Write out exactly the lines from the start of the entries through the one that contains "Task: Select Быстрое mode for items", including both.

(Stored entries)
☆ ☆ ☆

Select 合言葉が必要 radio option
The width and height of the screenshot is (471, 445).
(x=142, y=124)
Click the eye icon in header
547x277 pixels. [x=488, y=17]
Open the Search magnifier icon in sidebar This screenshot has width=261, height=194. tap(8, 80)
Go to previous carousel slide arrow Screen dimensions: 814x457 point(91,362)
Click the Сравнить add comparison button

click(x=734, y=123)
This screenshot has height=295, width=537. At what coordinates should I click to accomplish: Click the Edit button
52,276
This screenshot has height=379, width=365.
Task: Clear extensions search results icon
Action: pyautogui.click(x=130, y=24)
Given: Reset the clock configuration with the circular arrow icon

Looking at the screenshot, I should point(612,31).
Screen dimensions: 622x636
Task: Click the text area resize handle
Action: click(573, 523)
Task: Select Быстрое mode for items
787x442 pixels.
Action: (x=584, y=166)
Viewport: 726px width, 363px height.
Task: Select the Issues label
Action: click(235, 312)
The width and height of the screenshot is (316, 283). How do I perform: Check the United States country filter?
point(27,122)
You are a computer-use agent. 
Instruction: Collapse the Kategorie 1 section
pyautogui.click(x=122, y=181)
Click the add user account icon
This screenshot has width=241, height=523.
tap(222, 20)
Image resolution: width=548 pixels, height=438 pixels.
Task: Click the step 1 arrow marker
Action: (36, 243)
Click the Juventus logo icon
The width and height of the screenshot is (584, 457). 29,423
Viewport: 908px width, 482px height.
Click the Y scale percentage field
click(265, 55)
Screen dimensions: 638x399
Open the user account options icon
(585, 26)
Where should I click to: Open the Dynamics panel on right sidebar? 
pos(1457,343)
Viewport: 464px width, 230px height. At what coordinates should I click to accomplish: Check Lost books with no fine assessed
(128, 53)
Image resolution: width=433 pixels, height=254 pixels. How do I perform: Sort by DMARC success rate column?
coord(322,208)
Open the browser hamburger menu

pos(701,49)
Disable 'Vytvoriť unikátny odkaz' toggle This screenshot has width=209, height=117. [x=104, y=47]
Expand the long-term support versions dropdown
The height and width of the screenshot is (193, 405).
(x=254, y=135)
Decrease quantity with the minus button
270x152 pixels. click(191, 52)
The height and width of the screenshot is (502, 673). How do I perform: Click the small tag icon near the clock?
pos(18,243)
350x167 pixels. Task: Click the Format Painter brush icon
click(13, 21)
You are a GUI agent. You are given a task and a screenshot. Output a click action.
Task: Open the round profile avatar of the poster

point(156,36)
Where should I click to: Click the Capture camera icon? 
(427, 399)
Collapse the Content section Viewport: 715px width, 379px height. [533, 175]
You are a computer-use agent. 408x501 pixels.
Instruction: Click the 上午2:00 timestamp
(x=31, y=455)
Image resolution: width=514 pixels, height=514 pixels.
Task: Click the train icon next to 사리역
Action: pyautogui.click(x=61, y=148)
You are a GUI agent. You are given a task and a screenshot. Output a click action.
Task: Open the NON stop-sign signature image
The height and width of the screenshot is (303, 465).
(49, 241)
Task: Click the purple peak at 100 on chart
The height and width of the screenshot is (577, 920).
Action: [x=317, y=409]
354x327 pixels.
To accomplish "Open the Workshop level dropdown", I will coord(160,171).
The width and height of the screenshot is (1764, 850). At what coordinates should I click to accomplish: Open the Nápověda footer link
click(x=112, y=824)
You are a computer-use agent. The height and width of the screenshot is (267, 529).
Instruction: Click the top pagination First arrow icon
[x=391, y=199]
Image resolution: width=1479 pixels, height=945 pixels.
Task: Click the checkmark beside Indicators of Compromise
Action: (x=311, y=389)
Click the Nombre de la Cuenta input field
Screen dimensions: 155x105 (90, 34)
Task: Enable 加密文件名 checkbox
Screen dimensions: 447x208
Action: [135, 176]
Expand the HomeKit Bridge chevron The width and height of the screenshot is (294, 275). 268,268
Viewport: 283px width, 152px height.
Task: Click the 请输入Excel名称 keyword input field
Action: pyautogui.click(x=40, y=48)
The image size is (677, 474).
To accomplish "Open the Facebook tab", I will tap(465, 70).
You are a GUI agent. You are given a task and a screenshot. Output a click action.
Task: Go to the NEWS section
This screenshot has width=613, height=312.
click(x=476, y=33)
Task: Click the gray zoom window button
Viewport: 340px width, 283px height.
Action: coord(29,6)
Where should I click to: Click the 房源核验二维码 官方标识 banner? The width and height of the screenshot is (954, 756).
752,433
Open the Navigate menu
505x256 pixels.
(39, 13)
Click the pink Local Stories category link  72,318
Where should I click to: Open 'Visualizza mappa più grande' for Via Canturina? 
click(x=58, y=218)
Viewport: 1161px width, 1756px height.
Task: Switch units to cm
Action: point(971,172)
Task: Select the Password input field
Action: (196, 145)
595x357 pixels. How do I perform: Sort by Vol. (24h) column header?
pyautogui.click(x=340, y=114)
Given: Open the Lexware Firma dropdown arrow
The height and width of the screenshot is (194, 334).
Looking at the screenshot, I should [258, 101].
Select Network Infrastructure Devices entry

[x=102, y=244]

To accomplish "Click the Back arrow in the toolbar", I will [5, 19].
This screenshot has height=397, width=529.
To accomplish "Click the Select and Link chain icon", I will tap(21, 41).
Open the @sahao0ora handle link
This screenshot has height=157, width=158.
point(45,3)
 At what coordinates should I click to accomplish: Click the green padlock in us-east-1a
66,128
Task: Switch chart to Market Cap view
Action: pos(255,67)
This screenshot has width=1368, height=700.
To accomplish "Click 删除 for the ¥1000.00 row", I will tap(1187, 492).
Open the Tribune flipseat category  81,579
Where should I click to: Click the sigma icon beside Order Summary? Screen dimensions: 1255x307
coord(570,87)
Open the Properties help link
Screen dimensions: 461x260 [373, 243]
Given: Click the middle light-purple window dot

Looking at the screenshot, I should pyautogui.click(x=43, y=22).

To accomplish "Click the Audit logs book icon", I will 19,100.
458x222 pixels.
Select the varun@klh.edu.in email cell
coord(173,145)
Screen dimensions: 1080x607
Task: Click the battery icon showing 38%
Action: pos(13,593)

☆ ☆ ☆

# Response for this exercise
Select 合言葉が必要 radio option
The width and height of the screenshot is (471, 445).
(x=142, y=124)
Click the eye icon in header
547x277 pixels. [x=488, y=17]
Open the Search magnifier icon in sidebar This screenshot has width=261, height=194. tap(8, 80)
Go to previous carousel slide arrow Screen dimensions: 814x457 point(91,362)
Click the Сравнить add comparison button

click(x=734, y=123)
This screenshot has height=295, width=537. At what coordinates should I click to accomplish: Click the Edit button
52,276
This screenshot has height=379, width=365.
Task: Clear extensions search results icon
Action: pyautogui.click(x=130, y=24)
Given: Reset the clock configuration with the circular arrow icon

Looking at the screenshot, I should point(612,31).
Screen dimensions: 622x636
Task: Click the text area resize handle
Action: click(573, 523)
Task: Select Быстрое mode for items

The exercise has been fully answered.